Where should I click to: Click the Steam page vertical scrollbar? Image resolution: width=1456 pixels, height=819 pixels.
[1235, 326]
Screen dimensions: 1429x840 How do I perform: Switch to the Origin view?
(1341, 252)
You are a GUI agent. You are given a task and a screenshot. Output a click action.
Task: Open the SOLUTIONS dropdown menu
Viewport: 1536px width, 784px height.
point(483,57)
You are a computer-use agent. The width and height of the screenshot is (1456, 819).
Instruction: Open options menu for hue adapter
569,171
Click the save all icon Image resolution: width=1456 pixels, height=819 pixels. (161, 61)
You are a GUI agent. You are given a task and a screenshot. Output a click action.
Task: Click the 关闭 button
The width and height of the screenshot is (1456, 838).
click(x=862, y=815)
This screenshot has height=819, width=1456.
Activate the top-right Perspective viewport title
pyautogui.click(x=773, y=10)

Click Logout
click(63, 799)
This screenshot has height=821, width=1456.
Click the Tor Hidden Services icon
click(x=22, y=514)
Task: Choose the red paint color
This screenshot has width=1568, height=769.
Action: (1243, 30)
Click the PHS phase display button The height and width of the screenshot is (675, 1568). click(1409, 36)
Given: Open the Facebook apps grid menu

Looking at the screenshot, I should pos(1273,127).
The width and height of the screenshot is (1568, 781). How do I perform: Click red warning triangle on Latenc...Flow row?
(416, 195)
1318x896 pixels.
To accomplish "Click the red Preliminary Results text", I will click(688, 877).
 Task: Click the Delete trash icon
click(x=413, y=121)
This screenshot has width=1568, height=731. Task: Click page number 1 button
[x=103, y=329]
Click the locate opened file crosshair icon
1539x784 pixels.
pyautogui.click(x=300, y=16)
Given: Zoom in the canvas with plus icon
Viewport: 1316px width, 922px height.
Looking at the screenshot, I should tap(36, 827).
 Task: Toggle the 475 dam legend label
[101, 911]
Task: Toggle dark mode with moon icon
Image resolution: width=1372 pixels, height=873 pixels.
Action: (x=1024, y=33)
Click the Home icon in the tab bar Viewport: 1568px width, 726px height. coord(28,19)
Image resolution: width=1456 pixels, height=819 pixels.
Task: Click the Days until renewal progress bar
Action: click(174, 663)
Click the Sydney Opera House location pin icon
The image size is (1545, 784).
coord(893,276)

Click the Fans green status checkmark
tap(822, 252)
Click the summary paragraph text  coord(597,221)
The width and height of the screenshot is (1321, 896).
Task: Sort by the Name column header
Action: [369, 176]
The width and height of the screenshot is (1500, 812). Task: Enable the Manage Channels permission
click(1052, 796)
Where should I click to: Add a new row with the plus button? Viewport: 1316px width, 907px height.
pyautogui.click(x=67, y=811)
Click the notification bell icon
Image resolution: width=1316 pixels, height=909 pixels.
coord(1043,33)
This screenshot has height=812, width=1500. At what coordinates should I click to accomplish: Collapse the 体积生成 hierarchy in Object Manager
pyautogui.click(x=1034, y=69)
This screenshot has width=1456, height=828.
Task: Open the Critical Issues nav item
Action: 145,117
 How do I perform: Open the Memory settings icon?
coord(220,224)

··········

All of the entries above need to be set down again exactly.

Where should I click to: Click the Steam page vertical scrollbar? Image resolution: width=1456 pixels, height=819 pixels.
[1235, 326]
Screen dimensions: 1429x840 How do I perform: Switch to the Origin view?
(1341, 252)
You are a GUI agent. You are given a task and a screenshot. Output a click action.
Task: Open the SOLUTIONS dropdown menu
Viewport: 1536px width, 784px height.
point(483,57)
You are a computer-use agent. The width and height of the screenshot is (1456, 819).
Instruction: Open options menu for hue adapter
569,171
Click the save all icon Image resolution: width=1456 pixels, height=819 pixels. (161, 61)
You are a GUI agent. You are given a task and a screenshot. Output a click action.
Task: Click the 关闭 button
The width and height of the screenshot is (1456, 838).
click(x=862, y=815)
This screenshot has height=819, width=1456.
Activate the top-right Perspective viewport title
pyautogui.click(x=773, y=10)

Click Logout
click(63, 799)
This screenshot has height=821, width=1456.
Click the Tor Hidden Services icon
click(x=22, y=514)
Task: Choose the red paint color
This screenshot has width=1568, height=769.
Action: (1243, 30)
Click the PHS phase display button The height and width of the screenshot is (675, 1568). click(1409, 36)
Given: Open the Facebook apps grid menu

Looking at the screenshot, I should pos(1273,127).
The width and height of the screenshot is (1568, 781). How do I perform: Click red warning triangle on Latenc...Flow row?
(416, 195)
1318x896 pixels.
To accomplish "Click the red Preliminary Results text", I will click(688, 877).
 Task: Click the Delete trash icon
click(x=413, y=121)
This screenshot has width=1568, height=731. Task: Click page number 1 button
[x=103, y=329]
Click the locate opened file crosshair icon
1539x784 pixels.
pyautogui.click(x=300, y=16)
Given: Zoom in the canvas with plus icon
Viewport: 1316px width, 922px height.
Looking at the screenshot, I should tap(36, 827).
 Task: Toggle the 475 dam legend label
[101, 911]
Task: Toggle dark mode with moon icon
Image resolution: width=1372 pixels, height=873 pixels.
Action: (x=1024, y=33)
Click the Home icon in the tab bar Viewport: 1568px width, 726px height. coord(28,19)
Image resolution: width=1456 pixels, height=819 pixels.
Task: Click the Days until renewal progress bar
Action: click(174, 663)
Click the Sydney Opera House location pin icon
The image size is (1545, 784).
coord(893,276)

Click the Fans green status checkmark
tap(822, 252)
Click the summary paragraph text  coord(597,221)
The width and height of the screenshot is (1321, 896).
Task: Sort by the Name column header
Action: [369, 176]
The width and height of the screenshot is (1500, 812). Task: Enable the Manage Channels permission
click(1052, 796)
Where should I click to: Add a new row with the plus button? Viewport: 1316px width, 907px height.
pyautogui.click(x=67, y=811)
Click the notification bell icon
Image resolution: width=1316 pixels, height=909 pixels.
coord(1043,33)
This screenshot has height=812, width=1500. At what coordinates should I click to accomplish: Collapse the 体积生成 hierarchy in Object Manager
pyautogui.click(x=1034, y=69)
This screenshot has width=1456, height=828.
Task: Open the Critical Issues nav item
Action: 145,117
 How do I perform: Open the Memory settings icon?
coord(220,224)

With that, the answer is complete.